Une grille entoure ces vastes ruines où l'on arrive enfin. On entre. De l'herbe et des pierres, certains murets encore visibles. Les fouilles semblent depuis longtemps abandonnées. Sensation poignante des traces infimes, sans qu'on les comprenne vraiment. Voici la forme de ce qui fut sans doute une abside, celle de la cathédrale Saint-Grégoire: quelques mètres d'un gros appareillage, qui fait trapèze. Au devant - et soudain le regard bascule - dans ce qui fut autrefois le chœur, on a reconstruit comme un autel. Des croix accrochées au mur, de guingois, des cadres posés sur un rebord, un fragment de khatchkar à terre. Et partout, sur le moindre rebord des pierres, des bougies en morceaux par centaines, des amas de cire fondue, une mémoire de la célébration qui a noirci les murs. Pour protéger tout cela, on a mis un auvent, quelques tubes métalliques, un toit de plastique ondulé, avec une petite croix encore accrochée là-haut. Et puis un petit banc de bois, devant.

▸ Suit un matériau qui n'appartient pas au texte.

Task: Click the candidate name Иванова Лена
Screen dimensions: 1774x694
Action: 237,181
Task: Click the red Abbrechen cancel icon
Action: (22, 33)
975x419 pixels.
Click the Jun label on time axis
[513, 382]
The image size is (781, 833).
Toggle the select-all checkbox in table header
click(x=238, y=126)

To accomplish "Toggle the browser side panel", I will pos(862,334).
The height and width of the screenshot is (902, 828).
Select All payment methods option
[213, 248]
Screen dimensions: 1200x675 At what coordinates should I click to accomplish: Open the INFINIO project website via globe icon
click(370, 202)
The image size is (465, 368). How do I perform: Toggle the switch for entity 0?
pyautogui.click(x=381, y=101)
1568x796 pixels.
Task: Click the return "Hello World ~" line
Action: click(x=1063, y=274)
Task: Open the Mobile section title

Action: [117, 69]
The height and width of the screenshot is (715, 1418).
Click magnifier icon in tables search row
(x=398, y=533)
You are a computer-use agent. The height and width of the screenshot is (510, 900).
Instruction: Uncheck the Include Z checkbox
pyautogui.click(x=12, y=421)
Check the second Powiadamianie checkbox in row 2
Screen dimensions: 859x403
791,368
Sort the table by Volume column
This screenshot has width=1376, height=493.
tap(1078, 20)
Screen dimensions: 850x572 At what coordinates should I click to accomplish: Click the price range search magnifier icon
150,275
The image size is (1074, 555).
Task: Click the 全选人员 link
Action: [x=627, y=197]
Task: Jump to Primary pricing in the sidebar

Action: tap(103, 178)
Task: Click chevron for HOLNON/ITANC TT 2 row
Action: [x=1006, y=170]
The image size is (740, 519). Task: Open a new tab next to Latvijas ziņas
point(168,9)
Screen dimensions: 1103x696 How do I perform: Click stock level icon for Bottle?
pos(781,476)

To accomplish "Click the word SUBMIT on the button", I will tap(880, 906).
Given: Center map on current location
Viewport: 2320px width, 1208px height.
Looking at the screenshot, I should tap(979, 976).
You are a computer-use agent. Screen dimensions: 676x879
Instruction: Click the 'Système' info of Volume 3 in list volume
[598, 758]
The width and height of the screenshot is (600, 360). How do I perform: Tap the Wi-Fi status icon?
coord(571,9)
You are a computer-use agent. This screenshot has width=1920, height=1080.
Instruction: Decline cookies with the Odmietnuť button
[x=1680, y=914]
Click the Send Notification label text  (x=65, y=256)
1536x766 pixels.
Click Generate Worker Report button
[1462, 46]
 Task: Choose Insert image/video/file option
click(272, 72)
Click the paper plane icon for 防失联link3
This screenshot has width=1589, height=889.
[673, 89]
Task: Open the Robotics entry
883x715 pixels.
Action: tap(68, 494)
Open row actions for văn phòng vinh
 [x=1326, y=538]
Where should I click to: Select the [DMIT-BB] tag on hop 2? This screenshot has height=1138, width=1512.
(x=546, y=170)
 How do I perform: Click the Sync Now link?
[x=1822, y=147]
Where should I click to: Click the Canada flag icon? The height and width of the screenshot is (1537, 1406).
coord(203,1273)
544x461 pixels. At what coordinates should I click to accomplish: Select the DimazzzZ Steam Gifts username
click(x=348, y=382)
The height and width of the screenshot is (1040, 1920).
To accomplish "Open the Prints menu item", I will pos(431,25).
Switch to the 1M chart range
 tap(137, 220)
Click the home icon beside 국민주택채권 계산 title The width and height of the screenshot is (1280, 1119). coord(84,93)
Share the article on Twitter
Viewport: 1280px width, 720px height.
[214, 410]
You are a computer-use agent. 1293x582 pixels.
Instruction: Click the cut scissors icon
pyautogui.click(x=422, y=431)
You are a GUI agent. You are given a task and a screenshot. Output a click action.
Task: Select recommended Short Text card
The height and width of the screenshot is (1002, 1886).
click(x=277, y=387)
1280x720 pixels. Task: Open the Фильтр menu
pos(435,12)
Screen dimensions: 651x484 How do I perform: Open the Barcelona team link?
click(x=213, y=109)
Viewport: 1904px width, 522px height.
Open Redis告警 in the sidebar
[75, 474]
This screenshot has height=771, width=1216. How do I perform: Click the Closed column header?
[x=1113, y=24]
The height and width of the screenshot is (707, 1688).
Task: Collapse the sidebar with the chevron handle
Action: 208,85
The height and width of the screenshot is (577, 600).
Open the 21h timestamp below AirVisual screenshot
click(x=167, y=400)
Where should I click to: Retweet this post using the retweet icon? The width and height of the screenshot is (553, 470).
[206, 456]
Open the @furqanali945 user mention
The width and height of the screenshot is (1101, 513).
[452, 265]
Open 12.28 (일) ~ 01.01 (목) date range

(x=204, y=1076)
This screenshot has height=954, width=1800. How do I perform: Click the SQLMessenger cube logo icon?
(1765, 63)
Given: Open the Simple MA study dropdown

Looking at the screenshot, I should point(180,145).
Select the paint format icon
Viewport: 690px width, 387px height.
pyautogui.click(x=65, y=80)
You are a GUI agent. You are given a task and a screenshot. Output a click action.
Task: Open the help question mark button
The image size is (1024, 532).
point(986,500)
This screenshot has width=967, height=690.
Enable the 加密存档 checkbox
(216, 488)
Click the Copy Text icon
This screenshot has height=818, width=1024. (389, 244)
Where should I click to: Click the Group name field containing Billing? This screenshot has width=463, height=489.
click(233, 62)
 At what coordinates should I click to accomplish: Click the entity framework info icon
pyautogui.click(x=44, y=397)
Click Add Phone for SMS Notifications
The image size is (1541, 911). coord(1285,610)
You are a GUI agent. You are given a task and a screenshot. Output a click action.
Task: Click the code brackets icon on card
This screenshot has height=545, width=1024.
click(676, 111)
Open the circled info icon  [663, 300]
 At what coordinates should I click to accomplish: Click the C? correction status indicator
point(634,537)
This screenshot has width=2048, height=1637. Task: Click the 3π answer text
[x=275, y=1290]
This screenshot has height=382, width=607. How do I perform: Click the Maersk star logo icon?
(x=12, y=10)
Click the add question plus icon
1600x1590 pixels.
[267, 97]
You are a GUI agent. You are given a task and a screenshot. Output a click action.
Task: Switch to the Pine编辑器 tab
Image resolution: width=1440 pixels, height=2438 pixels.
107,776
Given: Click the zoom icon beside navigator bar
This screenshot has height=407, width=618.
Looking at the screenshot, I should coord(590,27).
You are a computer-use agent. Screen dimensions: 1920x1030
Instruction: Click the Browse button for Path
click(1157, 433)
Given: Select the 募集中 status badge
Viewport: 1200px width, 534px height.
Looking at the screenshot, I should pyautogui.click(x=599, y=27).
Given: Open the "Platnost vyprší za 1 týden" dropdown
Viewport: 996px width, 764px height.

On hésite, entre la honte du patrimoine défiguré et l'acquiescement à cette ferveur naïve, démesurée. L'espace du sacré se perpétue, geste sur geste, lumière des bougies sur le monde, à cet endroit même où la science des mémoires a mis au jour l'héritage. Elle l'a protégé de ses grilles tout autour, l'a délaissé. Et les hommes d'ici, ceux des maisons voisines sans doute, y ont remis leur feu sacré, cette identité qui les brûle, qu'ils veulent sauver de l'oubli.
Sona est partie chercher le "gardien" du site, elle revient avec un jeune garçon qui nous donne des explications. Il reste des pierres moulurées à terre, un imposant chapiteau comme à Zvartnots, des socles de colonnes. C'était là sans doute le palais du catholicos. Le jeune nous entraîne vers sa maison, à travers des arbres fruitiers qu'on irrigue en cette pleine chaleur. Les bâtiments sont à l'ombre de grands arbres, la famille est là, qui nous regarde avec insistance. Sur une petite terrasse, des objets côte à côte, retrouvés sur le site, une grande croix du Ve siècle ("la seule qu'on ait retrouvée intacte"), une pierre tombale à la silhouette épurée...
Le garçon nous ouvre une pièce qui fait musée, quelques vieilles vitrines, des petits panneaux d'explication au mur. Le garçon parle, Sona traduit, l'air est lourd, l'atmosphère délicieusement surannée, nostalgique. Fragments de céramiques, coupes en verre d'un bleu profond, anciennes monnaies, bribes de tissus..., on parcourt les objets dans la fraîcheur, on tend des connivences entre eux, entre nous, à travers les siècles. Le jeune est fier de ce crâne entier retrouvé il y a deux mois, il explique le vin qu'on stockait dans ces grandes jarres. Il y a de la piété dans son visage, de la mémoire émouvante dans sa parole. Je songe aux savants archéologues, venus, repartis, qui ont tout consigné certainement dans les livres, puis à ce garçon dont la famille est fière, qui partage ce lieu à ceux qui passent, dans la dignité d'un enfant. "Les plus belles pièces sont à Erevan, dit-il, elles sont seulement en photo ici."